Classic Design Including Property of the Marquess of Anglesey

Classic Design Including Property of the Marquess of Anglesey

View full screen - View 1 of Lot 86. A Regency gilt-bronze and stained-glass hall lantern, circa 1815, attributed to George Bullock.

A Regency gilt-bronze and stained-glass hall lantern, circa 1815, attributed to George Bullock

Lot Closed

April 11, 02:26 PM GMT

Estimate

15,000 - 25,000 GBP

Lot Details

Description

suspended from chains, the six branches enclosing a stem with six candle arms, the six glass panels with stained-glass Gothic decoration inside a gilt-bronze structure with Gothic cluster columns and ogee arches, terminating in a basket and a foliate finial


112cm high, 46m diameter

A drawing by the prominent cabinetmaker George Bullock that closely resembles the present lantern is kept in the archives of the Birmingham Museums, cat. no. 1974M3.162,1 as part of the group known as the ‘Wilkinson Tracings’ acquired in 1974. Several other comparable examples of lanterns in this style exist, such as the one supplied for Napoleon’s residence on St Helena;2 this St Helena lantern applies neo-Gothic motifs in a highly similar manner to the present lot, and has an almost identical finial to the underside. Another example that also shares the same finial, and also the corona of the present lot, was at Rheinstein Castle in the Rhineland-Palatine, as part of Karl Friedrich Schinkel’s Gothic Revival decorative scheme from the 1820s.3 A similar lantern is in a London private collection, and another comparable lantern is in the library of Babelsberg Palace, a Potsdam residence of Prince Wilhelm of Prussia that was also furnished by Schinkel in an English-inspired Gothic Revival style.4


A possible maker for the lantern is the firm W. & S. Summers, like the closely comparable St Helena lantern, which was catalogued by Martin Levy as “probably manufactured” by this firm.5 ‘W. S. Summers’ was listed at 105 New Bond Street in 1818 ‘furnishing ironmongers’, and in a separate account for Shrubland Hall, Suffolk, they were described as “W. and S. Summers / Stove and Lamp Manufacturers”.6 When Bullock died in 1818 and a major 574-lot sale of his stock followed at Christie’s, nine lots were purchased by Summers, possibly a purchasing back of metalwork that they originally supplied to Bullock during his lifetime.7

 

1 ‘1974M3.162 Wilkinson Tracing, Design for a lantern, 1820’, Birmingham Museums Trust. Available at: <https://dams.birminghammuseums.org.uk/asset-bank/action/viewAsset?id=28270&index=90&total=238&view=viewSearchItem> [accessed 19th March 2024]
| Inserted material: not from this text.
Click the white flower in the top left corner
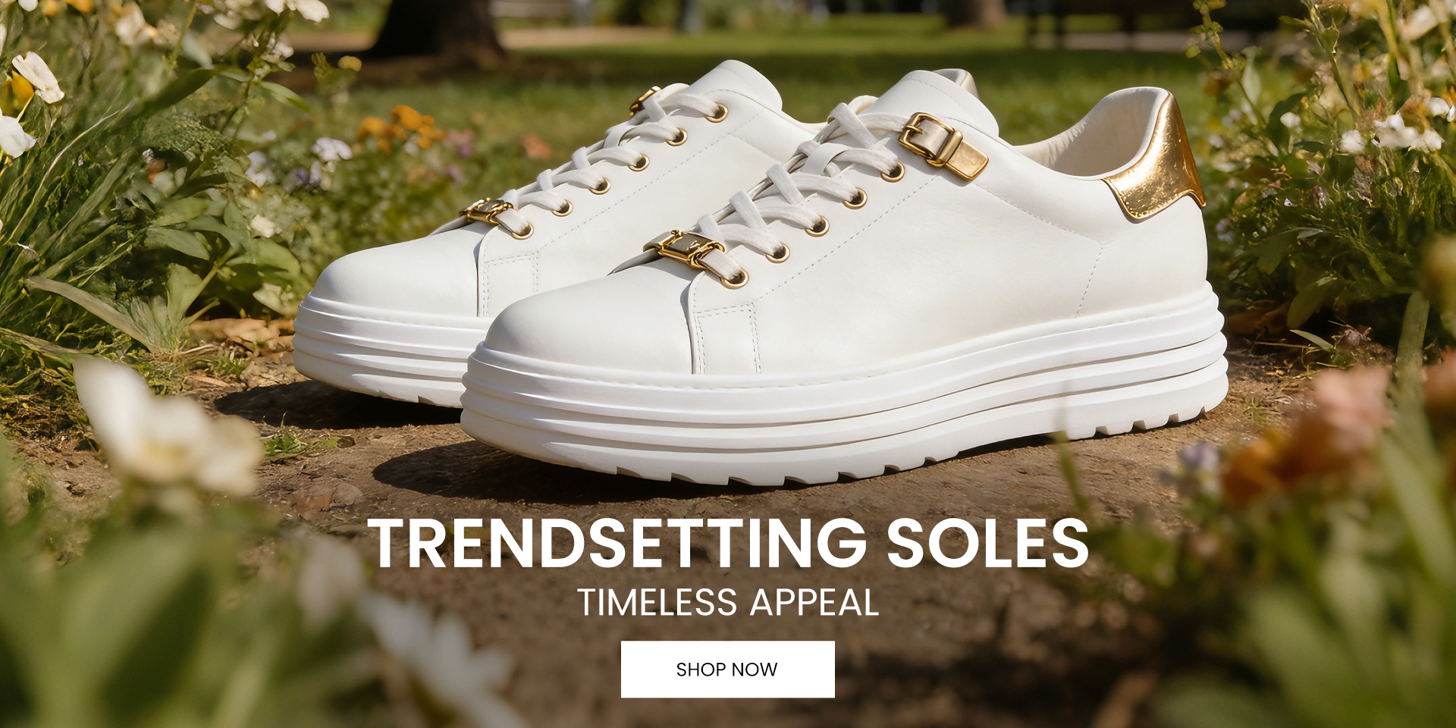click(38, 77)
2 Martin Levy, Napoleon in Exile, Leeds, 1990, p.75.

3 Celina Fox, ed., London – World City 1800–1840, exhibition catalogue, New Haven and London, 1992, no. 319.

4 Documented and photographed at Babelsberg by Bruce Lindsay in the 2000s.

5 Levy, op. cit., p.75.

6 Martin P. Levy, ‘Lamps, Lanterns and Lustres: Lighting Designed by George Bullock’, in Furniture History, 2020, fn. 24, p.188.

7 Martin Levy, ‘George Bullock’s Partnership with Charles Fraser, 1813-1818, and the Stock-in-Trade Sale, 1819’, in Furniture History, 2020, p.150, p.154.